Stored records:
*-*-*

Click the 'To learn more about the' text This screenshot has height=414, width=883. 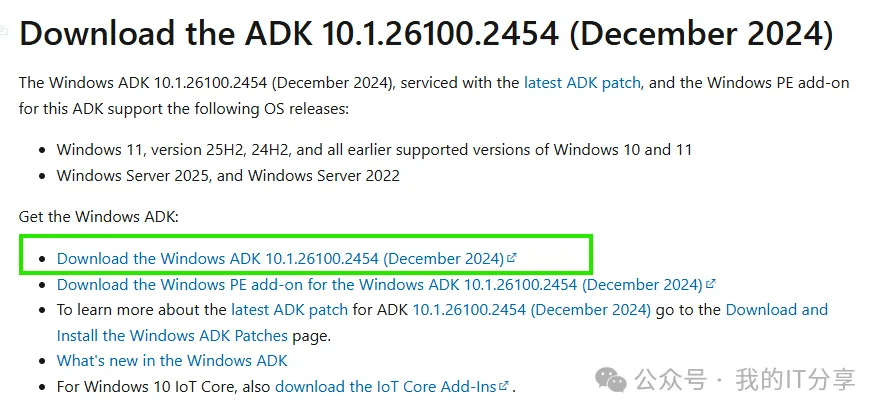click(141, 310)
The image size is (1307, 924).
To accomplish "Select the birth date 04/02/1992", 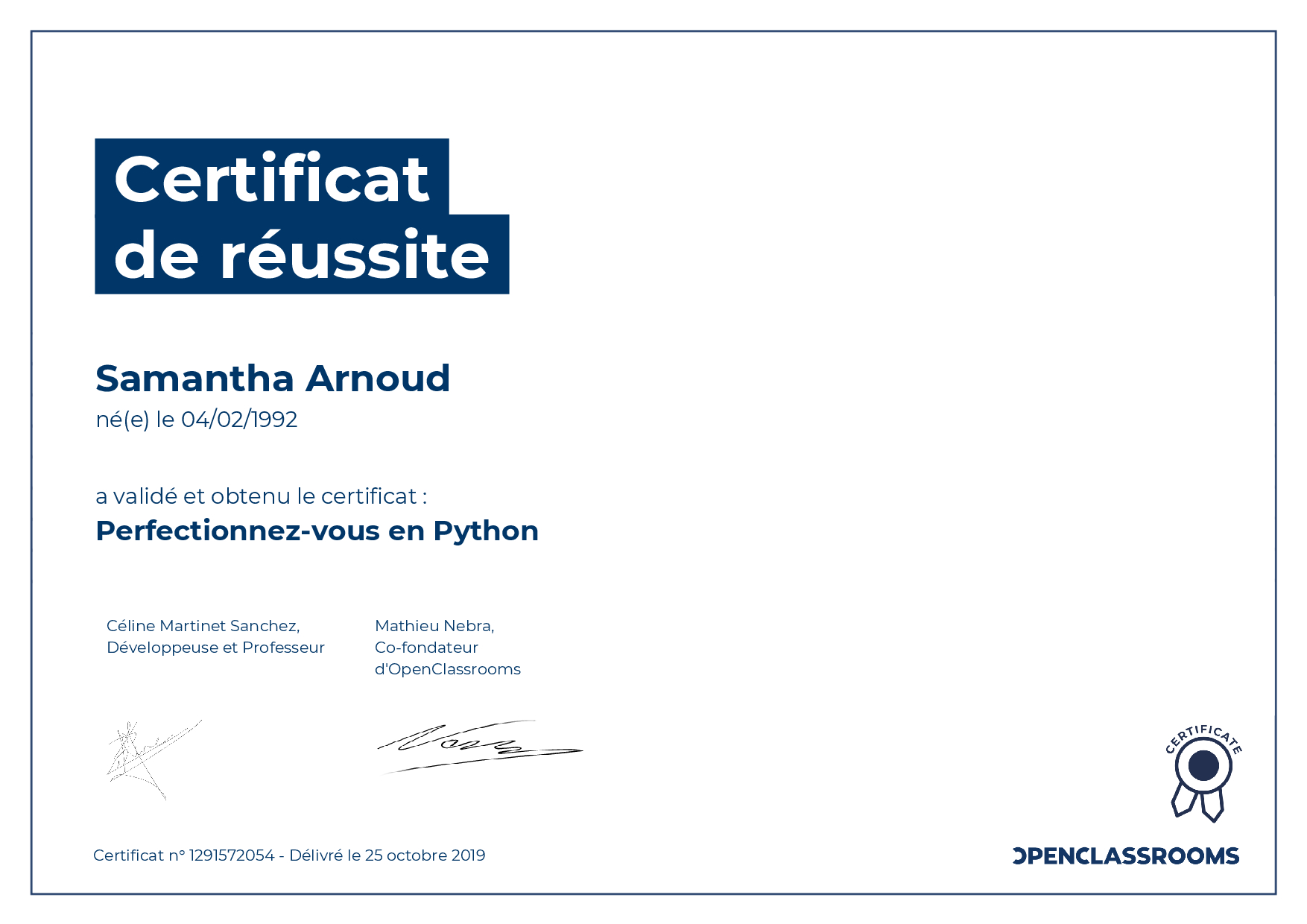I will coord(239,420).
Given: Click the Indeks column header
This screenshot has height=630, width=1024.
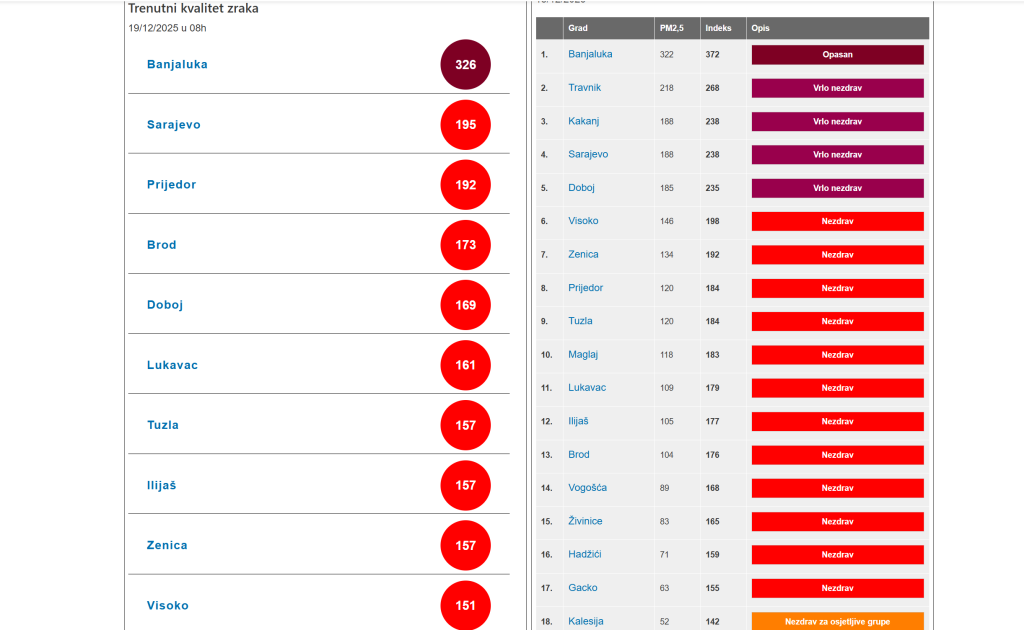Looking at the screenshot, I should coord(717,28).
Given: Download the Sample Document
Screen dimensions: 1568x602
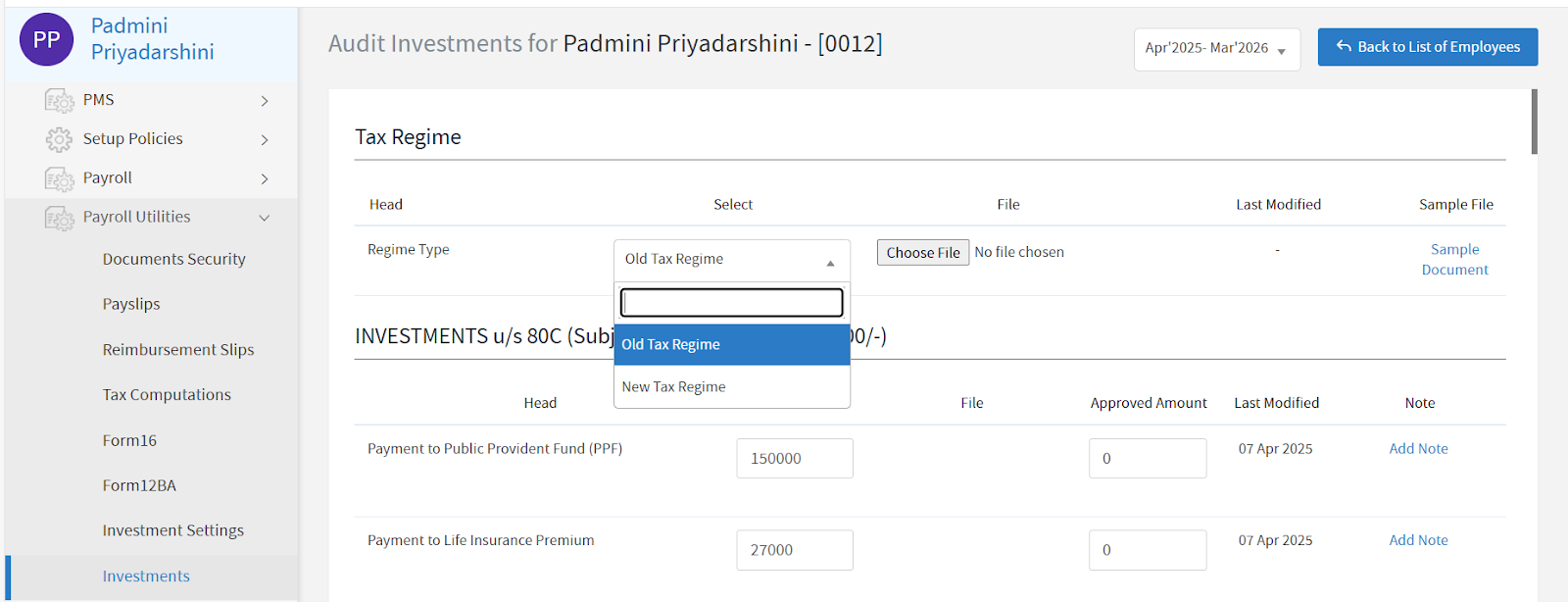Looking at the screenshot, I should pyautogui.click(x=1454, y=259).
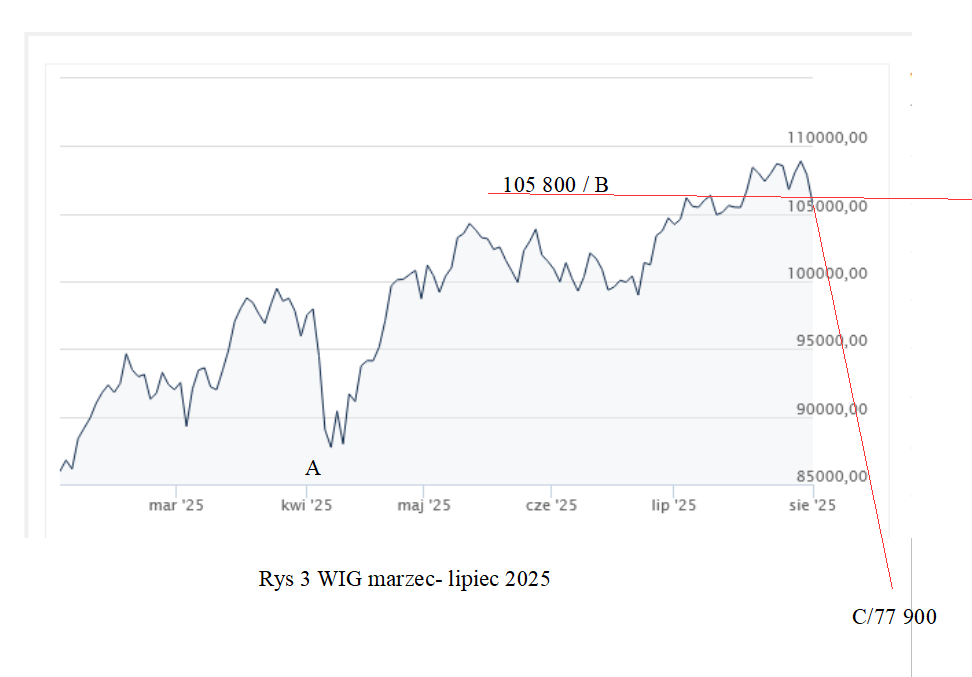Select the "cze '25" x-axis label
This screenshot has height=677, width=972.
[x=551, y=506]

*-*-*

Exercise prompt:
Across the records above, tally the lines that contain "Given" and return the number alone.

Response:
2